Running the example scripts

Requirements: Running the bias correction example requires access to following NCI projects: hh5, dk92, ia39

  1. Compile the Fortran code by running the following command in the directory:

    • bash pybuild.sh
  2. Change the temp and output directories in the 5 example Python scripts (example_calc_mrnbc, example_chunk_mdl, example_chunk_ref, example_convert_to_nc and example_repair_mrnbc) to relevant and accessible directories for your use. You may need to check the job pbs scripts for relevant dependencies depending on which projects your chosen directories are in. Home directories are not advised to be chosen here due to space requirements.

  3. Run the reference data chunking script:

    • qsub job-ref-chunk.pbs

    The output log will appear in the logs folder.

  4. After job-ref-chunk has completed, select which steps to complete in the all_jobs.sh shell file.

    Modifying start_from and finish_at (i.e. not completing all 4 steps) is only recommended for testing purposes, error correction or to handle large workloads dynamically.

  5. Submit the jobs:

    • bash all_jobs.sh

    The output logs will appear nested in the logs folder.
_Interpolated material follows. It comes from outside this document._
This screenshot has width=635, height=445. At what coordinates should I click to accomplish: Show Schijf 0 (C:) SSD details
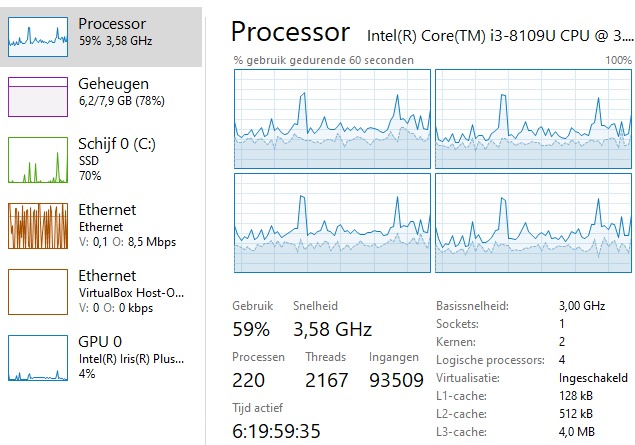(117, 143)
What the submitted jobs are

The 4 steps submitted by the all_jobs script are as follows:

  1. Data chunking - this will load the required variables from the given model data, rechunk and save into Zarr format so it may be more easily processed later.
  2. MRNBC calculation - this takes the chunked model data (and chunked reference data from job-ref-chunk) and applies the MRNBC bias correction to it. The corrected data is again saved into Zarr format.
  3. MRNBC repair - this is a workaround step for an issue that was discovered in the previous step that has so far been unresolved. It checks the output from the previous step and reruns the MRNBC on locations where the errors occurred. This process can be very quick or very slow depending on how prevalent the error was.
  4. Conversion - this will take the output Zarr files and convert them into yearly NetCDF files. Relevant metadata is taken from the original model data and appropriately adjusted - many of the changes can be found in the .yml files in the project.

The intermediate data requirements for running MRNBC can be quite large - ensure there is sufficient space and inodes available in the temporary directory of your choice. Each MRNBC output Zarr file is deleted upon being fully converted to NetCDF in an attempt to save space, but the chunked input data is not.

Tracking jobs

When running multiple jobs simultaneously, the client_cmd file created in the home directory by Gadi to help track the job will be rapidly overwritten. Thankfully, a copy for each job will exist in their hidden configuration folders (.cfg_{job-id}.gadi-pbs/client_cmd).

Why is the repair script necessary

Unfortunately during the MRNBC calculation it was found that the output of certain random areas of the first variable (and sometimes the last variable when run with a large number of variables, in this case 7) were all set to their maximum value. The cause of this problem has not yet been located, so a workaround has been implemented for now (to detect and rerun the algorithm on those areas until they have sensible values).

TODO

A lot of parameters in the example scripts need to be manually adjusted to match each other (such as year ranges, directory locations etc.) and may fail if one of them is forgotten. There is certainly room for improvement or simplification in this regard, though end users are free to take the example scripts as a base and implement this themselves.